Grid Security Vulnerability Group - Advisory

-- Topic:          Java Trustmanager not checking host name in host certificate
-- Date:           2010-07-20
-- ID:	           Grid Vulnerability Savannah bug #10278

-- Background

The gLite Java Trustmanager is used for grid certificate handling in the Java
environment of some gLite services.

-- Vulnerability Details

The Java trust manager does not check that the DN in a host certificate matches
the host name.
Hence a stolen host certificate which includes the private host key can be used to 
authenticate any host.

-- Grid Security Vulnerability Group Response

The Grid Security Vulnerability Group considers this issue to be 'Low' risk.


-- Affected software and components

Only the glite-UI, glite-VOBOX and glite-WN are affected, because they act as
clients of services for which they should verify the certificates.
The gLite Trustmanager is also used by other node types.

The problem is fixed in glite-security-trustmanager >= 2.5.5-1.


-- Other information

This is a well known issue, and was originally handled by the pre EGEE-II issue
handling process and site security contacts were informed.
It has also been documented in the 'open issues' document.

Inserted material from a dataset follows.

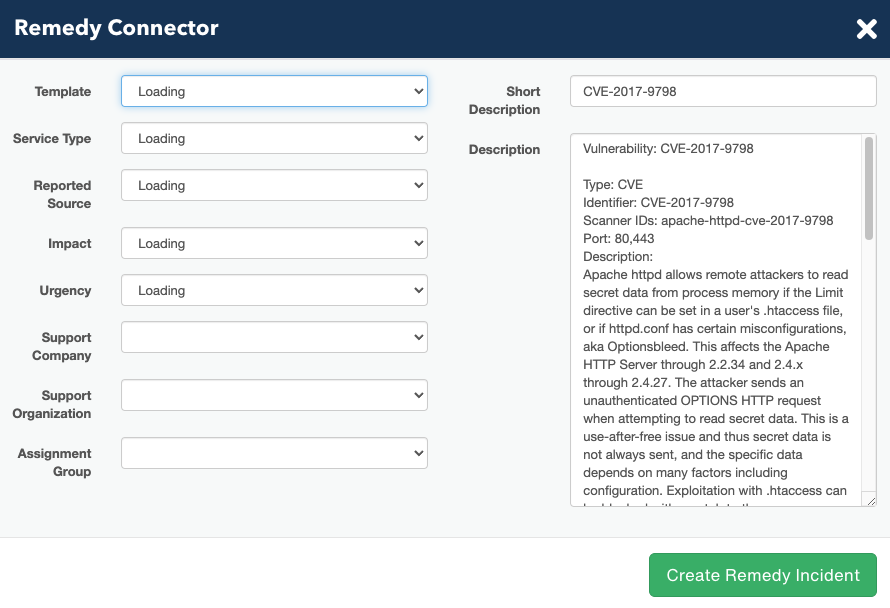The height and width of the screenshot is (608, 890).
Task: Click the Description text area scrollbar thumb
Action: pyautogui.click(x=868, y=188)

Note that not all components dependent on the Java trustmanager have been
rebuilt since the improved version has been available.
Components/node types pick it up as they are released.


-- Disclosure Timeline
Yyyy-mm-dd

2005-08-16 Vulnerability reported
2005-11-21 Site security contacts informed according to the pre EGEE-II issue
           handling process
2010-06-09 Updated java-trustmanager available
2010-07-20 Public disclosure

-- References
 If applicable
==========================================================================